Hearts Through History Romance Writers

Researching your characters

by | October 24, 2009 | 8 comments

I prefer researching and writing about the U.S. in the 1800’s. Specifically the western U.S. However, I find myself time and again having to research farther back and overseas to fully develop my characters.

A character’s roots tells a lot about that character and I find that by going back on the family tree I can develop my characters and make them more real. My problem is even though I’m researching for my book set in the west in the 1800’s I have to delve into 1700’s Europe sometimes.

I remember my Social Studies classes and learning all about the “boiling pot” that makes up America. I know the only true American is the Native America who has been on this continent the longest though I’ve also read they came from another continent as well, long, long ago. My heritage is a “Heinz 57”. My mother’s side being predominately German and my Dad’s side Dutch, Irish, English. So even to find my ancestral background I have to travel abroad.

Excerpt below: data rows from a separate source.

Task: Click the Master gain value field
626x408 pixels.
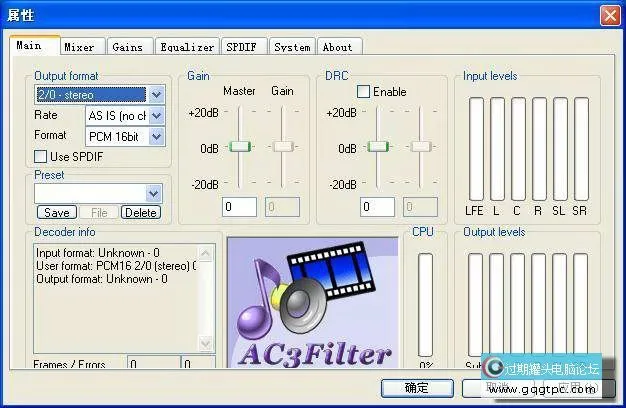Action: (240, 207)
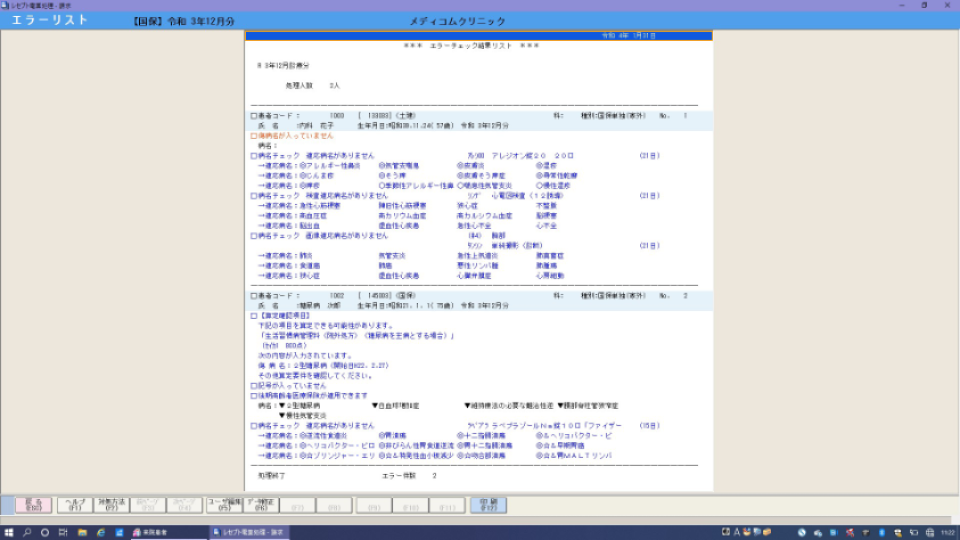Launch File Explorer from the taskbar

point(81,532)
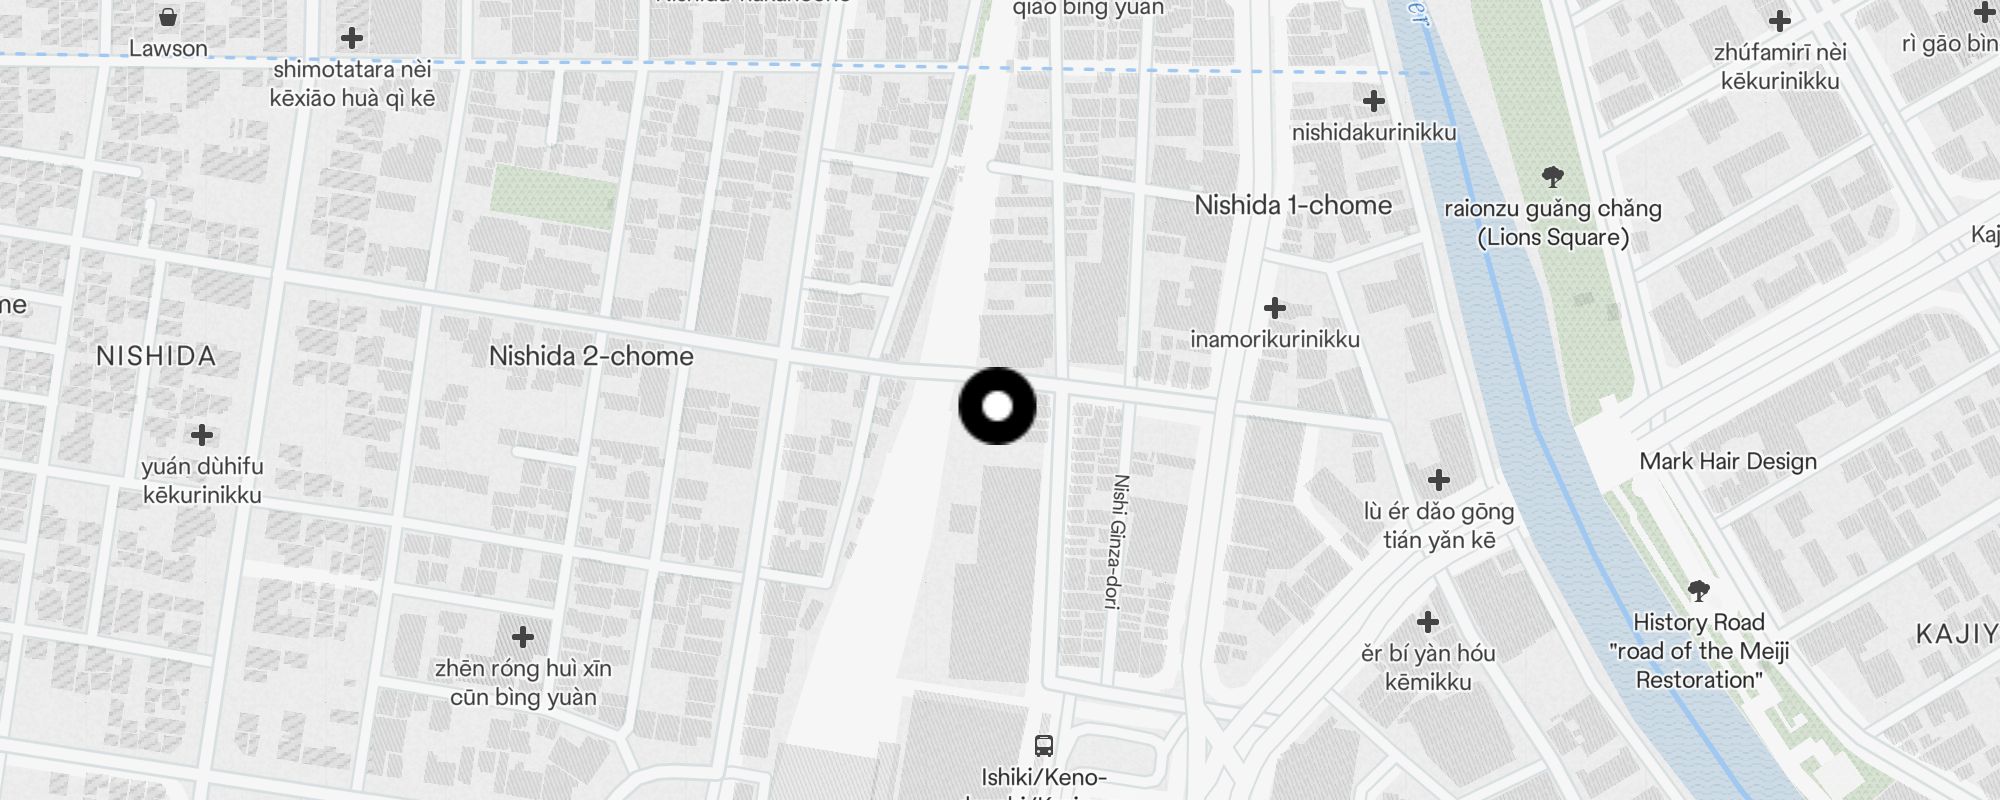Click the small green park area
The height and width of the screenshot is (800, 2000).
pyautogui.click(x=550, y=192)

Which brings me to- I have a book case full of western reference books and few on European history and find myself either going online or traipsing to the library to find the research materials need when I work to “discover” family history on a character. Anyone wanting to comment and leave me some good reference books I’d appreciate it.

For my latest release, Miner in Petticoats, the heroine took some research. I wanted her Scots, but while researching for her background I found that many of the Scots at the time she would have been a girl were exiled to Ireland due to clan wars. So I put her in Ireland and she married an Irish man who was killed during the uprisings between the Irish and the English.

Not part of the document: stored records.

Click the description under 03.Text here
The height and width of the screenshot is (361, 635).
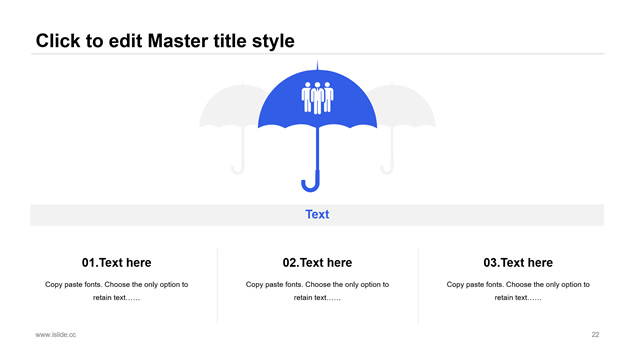coord(518,291)
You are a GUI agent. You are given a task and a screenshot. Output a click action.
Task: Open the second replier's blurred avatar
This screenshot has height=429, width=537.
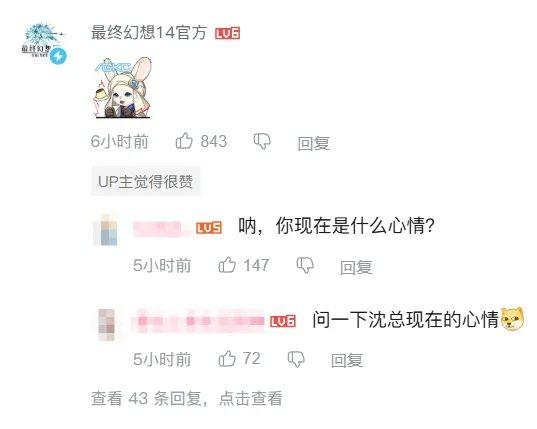[x=107, y=325]
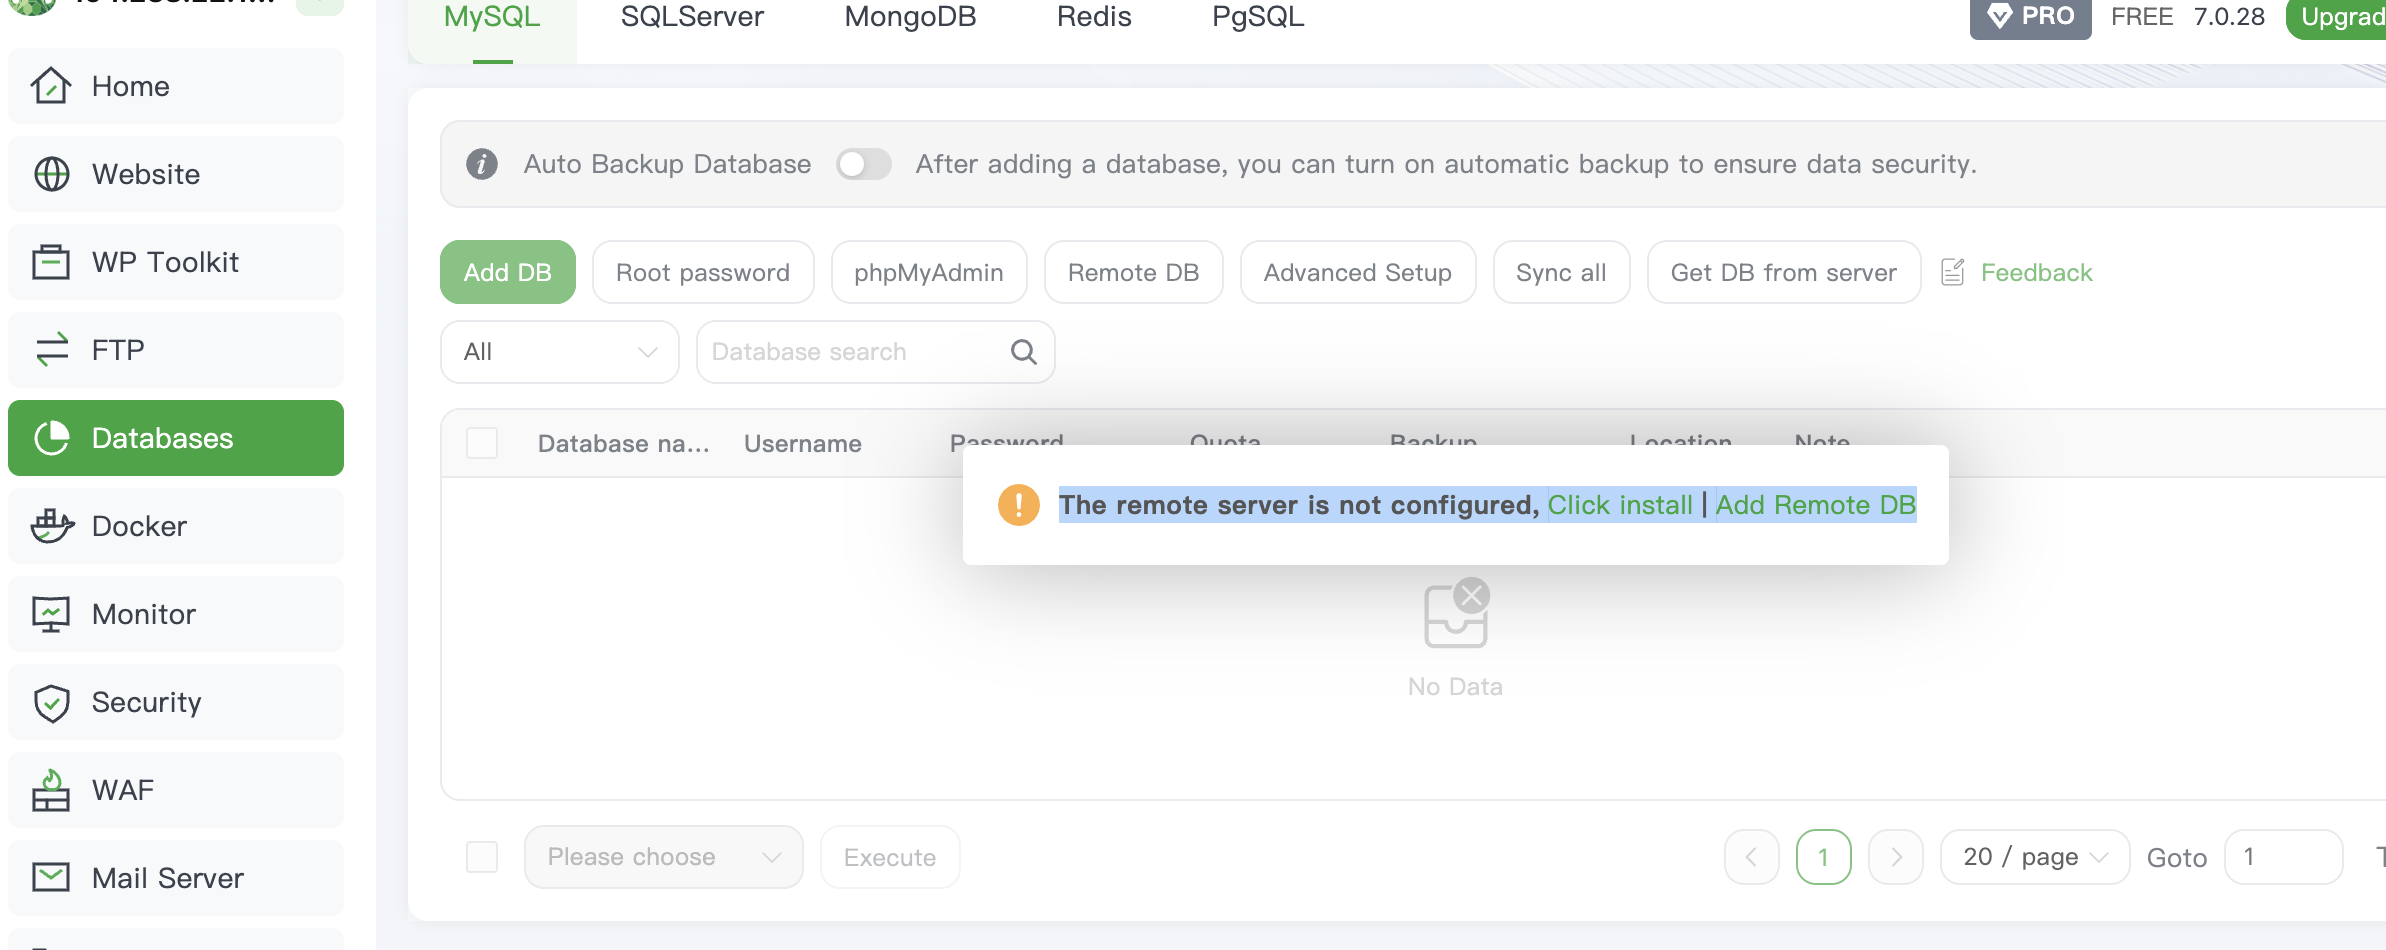Check the select-all checkbox in table header
This screenshot has height=950, width=2386.
tap(482, 443)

While none of the story takes place in Ireland, I still had to research the living conditions and the upheaval going on there to be able to give my character back story that made her who she is in this book.

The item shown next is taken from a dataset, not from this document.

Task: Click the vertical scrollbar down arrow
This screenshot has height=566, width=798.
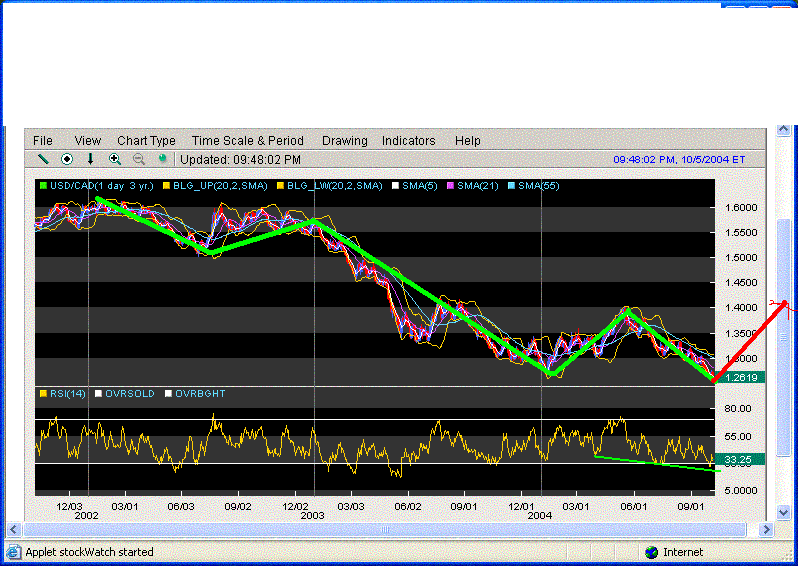Action: coord(784,511)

Shouldering the burdens of his family and the mining community, Ethan Halsey devotes himself to providing for his brothers’ growing families.

However, Aileen Miller, a widow, also looking out for her family’s interests, refuses to part with the land he needs. As they battle- one to push his dream to reality and the other to prove no man will hurt her again- their lives become enmeshed and their hearts collide.

How far have you gone to build your character in your mind as well as your reader’s?



  1. librarypat

    I'm not a writer, but find history interesting. Often I'll think of a situation or read something and end up researching it to find out more or check the accuracy.
    It is nice to see authors taking the time to make sure their stories are accurate, even in the minor details.

  2. Le Loup

    In living history one has to bear in mind that not everything one wears or uses necassarily comes from the period you are emulating.
    For instance, say it is now 1740 in the New World and I am 60 years of age. that means that I was born in 1680. I left England when I was 20 years of age in 1700. By this stage I have pretty much settled on my likes and dislikes in regards to clothing and equipment.
    When I arrive in the New World I am carrying items from the 17th century. These could be items given to me by family members upon leaving, but some items such as my knife I have had since my teenage years.
    In 1740 I am wearing French fly breaches and a long weskit. In another ten years time I will probably still be wearing the same fashion. There is a good pic that illustrates this point showing Voltaire & Lekain wearing different period clothing.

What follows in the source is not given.